While rocking the classics today, enjoying the "sights" and lovely traffic on I-95 SB to Silver Spring, MD, Steely Dan's "My Old School" came on, and being as Dumb-as-I-Always-Have-Been, I had never listened closely to the words before:

"_I remember the thirty-five sweet goodbyes_

_When you put me on the *Wolverine*
Up to *Annandale*
It was still September
When your daddy was quite surprised
To find you with the working girls
In the county jail
I was smoking with the boys upstairs
When I heard about the whole affair
I said oh no_
_*William and Mary* won't do........_."

Well, as stated above, I thought to myself, "Is there a city in Michigan (my home state) called "Annandale" that I don't know about? Google! No, appears not. I _know_ of Annandale, VA.... And William & Mary is in Williamsburg, VA........

Google some more!

Seems the NYC called one of it's NYC-Buffalo-Chicago trains "The Wolverine" and I assume it went up the Hudson River Valley, and passengers may have disembarked for Annandale at Rhinecliff, NY?

Does anyone know if after Buffalo (WB) it then went thru Canada (Like Amtrak's old Niagara Rainbow) and thence along the MCRR-NYC to Chicago? I'm just assuming it did, because of the name.

What other songs, with Railroad References, have* stumped you*?

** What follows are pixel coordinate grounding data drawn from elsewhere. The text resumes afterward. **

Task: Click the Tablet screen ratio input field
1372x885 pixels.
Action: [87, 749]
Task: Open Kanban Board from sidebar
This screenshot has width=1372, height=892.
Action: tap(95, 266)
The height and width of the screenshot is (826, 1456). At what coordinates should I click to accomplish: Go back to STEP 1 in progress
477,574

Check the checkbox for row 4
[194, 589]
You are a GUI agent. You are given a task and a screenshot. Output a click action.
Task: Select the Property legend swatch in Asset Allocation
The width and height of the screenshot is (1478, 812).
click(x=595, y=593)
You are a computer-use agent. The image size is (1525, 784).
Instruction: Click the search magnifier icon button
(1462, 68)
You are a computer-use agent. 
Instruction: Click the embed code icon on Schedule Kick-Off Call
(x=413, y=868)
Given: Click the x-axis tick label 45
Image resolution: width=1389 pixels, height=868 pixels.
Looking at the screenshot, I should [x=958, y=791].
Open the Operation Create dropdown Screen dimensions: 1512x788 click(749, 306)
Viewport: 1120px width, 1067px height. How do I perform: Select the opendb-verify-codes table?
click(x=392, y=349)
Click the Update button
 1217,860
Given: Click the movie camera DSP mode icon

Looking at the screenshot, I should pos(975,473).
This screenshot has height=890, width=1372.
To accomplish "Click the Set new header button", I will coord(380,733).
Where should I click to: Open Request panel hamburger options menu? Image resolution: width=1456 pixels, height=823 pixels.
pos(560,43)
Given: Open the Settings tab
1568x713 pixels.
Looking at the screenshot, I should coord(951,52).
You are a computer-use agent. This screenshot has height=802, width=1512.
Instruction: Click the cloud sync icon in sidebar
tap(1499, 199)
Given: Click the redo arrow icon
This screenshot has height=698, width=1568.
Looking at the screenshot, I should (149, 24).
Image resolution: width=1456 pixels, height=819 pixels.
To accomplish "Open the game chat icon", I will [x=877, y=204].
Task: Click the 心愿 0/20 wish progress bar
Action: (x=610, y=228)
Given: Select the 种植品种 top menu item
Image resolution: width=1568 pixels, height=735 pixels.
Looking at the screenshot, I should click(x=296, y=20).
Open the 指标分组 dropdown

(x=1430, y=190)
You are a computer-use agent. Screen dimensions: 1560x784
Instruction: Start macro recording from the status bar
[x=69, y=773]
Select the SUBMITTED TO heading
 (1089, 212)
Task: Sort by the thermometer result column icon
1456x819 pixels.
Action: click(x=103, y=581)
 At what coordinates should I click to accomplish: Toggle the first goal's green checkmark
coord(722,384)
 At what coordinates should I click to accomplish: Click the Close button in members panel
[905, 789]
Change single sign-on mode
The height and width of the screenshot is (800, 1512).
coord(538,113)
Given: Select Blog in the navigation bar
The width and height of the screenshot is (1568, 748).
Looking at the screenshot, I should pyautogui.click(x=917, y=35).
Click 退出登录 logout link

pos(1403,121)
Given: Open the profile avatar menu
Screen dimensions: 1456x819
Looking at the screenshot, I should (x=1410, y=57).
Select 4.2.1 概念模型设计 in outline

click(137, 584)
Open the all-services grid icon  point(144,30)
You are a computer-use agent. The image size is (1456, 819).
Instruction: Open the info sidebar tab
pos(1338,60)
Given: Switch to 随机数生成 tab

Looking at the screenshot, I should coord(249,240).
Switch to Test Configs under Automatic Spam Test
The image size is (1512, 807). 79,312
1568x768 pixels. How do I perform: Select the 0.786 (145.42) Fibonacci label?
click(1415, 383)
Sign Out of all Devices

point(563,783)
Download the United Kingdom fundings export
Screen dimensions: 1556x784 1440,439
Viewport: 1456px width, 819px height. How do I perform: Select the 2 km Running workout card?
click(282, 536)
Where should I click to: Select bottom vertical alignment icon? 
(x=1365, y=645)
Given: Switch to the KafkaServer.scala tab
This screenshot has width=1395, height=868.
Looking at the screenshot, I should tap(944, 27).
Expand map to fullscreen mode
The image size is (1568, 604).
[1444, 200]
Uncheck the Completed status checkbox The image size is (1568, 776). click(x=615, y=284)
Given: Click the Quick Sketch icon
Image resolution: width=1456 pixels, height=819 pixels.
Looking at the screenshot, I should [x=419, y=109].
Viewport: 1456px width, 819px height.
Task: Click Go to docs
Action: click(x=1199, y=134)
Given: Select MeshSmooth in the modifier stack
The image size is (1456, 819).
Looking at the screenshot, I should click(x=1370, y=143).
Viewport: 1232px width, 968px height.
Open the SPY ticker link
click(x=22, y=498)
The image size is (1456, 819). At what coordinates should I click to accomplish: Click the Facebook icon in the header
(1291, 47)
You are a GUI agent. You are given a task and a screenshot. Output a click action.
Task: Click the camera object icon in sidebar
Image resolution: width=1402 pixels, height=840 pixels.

Or, like me, after *decades of listening*, what songs with RR refs finally made the dim light bulb above your head finally go "on"?


----------



## The Davy Crockett (Sep 16, 2014)

> California tumbles into the sea
> 
> That'll be the day I go
> 
> ...


I don't know if this is true or not, but I found this at the website songfacts.com:



> The "Old School" referred to in this song is Bard College in Annendale, New York, where Donald Fagen and Walter Becker met. The song is at least partially inspired by an event that occurred at Bard, where both Becker and Fagen, along with their girlfriends, were arrested in a pot raid on a party that was orchestrated by an ambitious young District Attorney named G. Gordon Liddy (hence the line "Tried to warn ya about Geno and Daddy G"). Despite the fact that Califor
> 
> nia has not (yet) tumbled into the sea, both Fagen and Becker have returned to Bard.


And my own observation (which I have every once in a while... hboy: )

"Well I hear the whistle but I can't go..." ? :blink:

Even WAY,WAY back in the early 1970s, steam had been retired from almost all commercial rail operations in The States...

Don't they mean horn?


----------



## Ispolkom (Sep 16, 2014)

rrdude said:


> Does anyone know if after Buffalo (WB) it then went thru Canada (Like Amtrak's old Niagara Rainbow) and thence along the MCRR-NYC to Chicago? I'm just assuming it did, because of the name.


That's exactly what train #8 The Wolverine did in the 1953 NYC timetable. At that time it didn't stop in Annandale, but it did meet up with the New England Wolverine in Albany.


----------